=== Task description ===
Your response should consist of the data that follows, repeated in full without alteration.

-- Source records follows --

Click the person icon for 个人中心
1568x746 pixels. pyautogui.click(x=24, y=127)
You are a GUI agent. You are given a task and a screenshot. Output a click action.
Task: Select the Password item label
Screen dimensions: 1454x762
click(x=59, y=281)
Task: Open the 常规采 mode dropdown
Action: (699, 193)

-- Source records concluded --

=== Solution to this exercise ===
Click the person icon for 个人中心
1568x746 pixels. pyautogui.click(x=24, y=127)
You are a GUI agent. You are given a task and a screenshot. Output a click action.
Task: Select the Password item label
Screen dimensions: 1454x762
click(x=59, y=281)
Task: Open the 常规采 mode dropdown
Action: (699, 193)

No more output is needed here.